Exercise ▸ Here is the task for the records below: repeat exactly the lines from the one with "Where should I click to: Open" to the one with "Task: Close the", both included, and nothing else.
START Stored data
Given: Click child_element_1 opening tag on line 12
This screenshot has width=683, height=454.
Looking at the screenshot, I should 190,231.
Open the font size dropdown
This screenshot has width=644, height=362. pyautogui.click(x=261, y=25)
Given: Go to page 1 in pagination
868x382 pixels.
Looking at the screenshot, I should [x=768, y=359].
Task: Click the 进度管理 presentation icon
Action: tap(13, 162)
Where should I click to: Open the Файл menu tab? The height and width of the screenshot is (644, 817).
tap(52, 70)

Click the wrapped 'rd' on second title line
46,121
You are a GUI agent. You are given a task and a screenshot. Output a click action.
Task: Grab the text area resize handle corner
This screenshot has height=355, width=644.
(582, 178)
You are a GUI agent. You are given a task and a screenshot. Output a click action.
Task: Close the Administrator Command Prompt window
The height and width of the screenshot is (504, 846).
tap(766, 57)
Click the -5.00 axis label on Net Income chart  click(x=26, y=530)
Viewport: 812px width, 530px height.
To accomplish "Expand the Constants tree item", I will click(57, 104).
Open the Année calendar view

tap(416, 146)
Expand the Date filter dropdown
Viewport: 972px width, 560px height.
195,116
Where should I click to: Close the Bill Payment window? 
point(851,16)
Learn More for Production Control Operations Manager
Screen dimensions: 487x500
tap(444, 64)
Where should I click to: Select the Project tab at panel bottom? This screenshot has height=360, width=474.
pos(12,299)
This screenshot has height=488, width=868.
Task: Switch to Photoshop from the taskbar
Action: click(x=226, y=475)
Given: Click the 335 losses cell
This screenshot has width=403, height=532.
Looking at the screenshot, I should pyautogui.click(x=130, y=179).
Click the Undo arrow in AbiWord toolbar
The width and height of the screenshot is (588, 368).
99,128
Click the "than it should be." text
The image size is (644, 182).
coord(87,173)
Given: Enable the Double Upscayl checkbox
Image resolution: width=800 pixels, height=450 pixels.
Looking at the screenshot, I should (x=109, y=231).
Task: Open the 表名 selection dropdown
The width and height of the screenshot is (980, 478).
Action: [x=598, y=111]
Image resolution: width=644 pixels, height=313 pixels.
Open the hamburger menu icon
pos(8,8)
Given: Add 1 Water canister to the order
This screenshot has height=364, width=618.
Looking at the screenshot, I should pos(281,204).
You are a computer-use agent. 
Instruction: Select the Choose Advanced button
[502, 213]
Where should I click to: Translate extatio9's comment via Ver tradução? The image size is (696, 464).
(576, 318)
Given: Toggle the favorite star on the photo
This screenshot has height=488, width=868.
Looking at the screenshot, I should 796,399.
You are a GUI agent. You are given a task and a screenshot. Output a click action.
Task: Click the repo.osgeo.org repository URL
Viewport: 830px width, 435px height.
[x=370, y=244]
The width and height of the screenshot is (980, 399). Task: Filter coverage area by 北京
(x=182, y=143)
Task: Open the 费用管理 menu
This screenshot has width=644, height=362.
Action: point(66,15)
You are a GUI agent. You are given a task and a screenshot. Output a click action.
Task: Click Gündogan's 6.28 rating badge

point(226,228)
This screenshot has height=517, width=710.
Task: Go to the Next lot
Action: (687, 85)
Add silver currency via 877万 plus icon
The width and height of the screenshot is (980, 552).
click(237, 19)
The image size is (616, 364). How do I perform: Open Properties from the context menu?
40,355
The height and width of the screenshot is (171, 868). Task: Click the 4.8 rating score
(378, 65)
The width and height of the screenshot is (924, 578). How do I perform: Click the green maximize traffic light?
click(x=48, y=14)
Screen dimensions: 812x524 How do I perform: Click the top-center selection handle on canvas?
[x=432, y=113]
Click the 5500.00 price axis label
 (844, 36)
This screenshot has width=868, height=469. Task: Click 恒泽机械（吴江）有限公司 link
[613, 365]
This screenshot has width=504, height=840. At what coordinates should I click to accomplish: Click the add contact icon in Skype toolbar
END Stored data
Exercise solution ▸
Where should I click to: Open the Файл menu tab? The height and width of the screenshot is (644, 817).
tap(52, 70)

Click the wrapped 'rd' on second title line
46,121
You are a GUI agent. You are given a task and a screenshot. Output a click action.
Task: Grab the text area resize handle corner
This screenshot has height=355, width=644.
(582, 178)
You are a GUI agent. You are given a task and a screenshot. Output a click action.
Task: Close the Administrator Command Prompt window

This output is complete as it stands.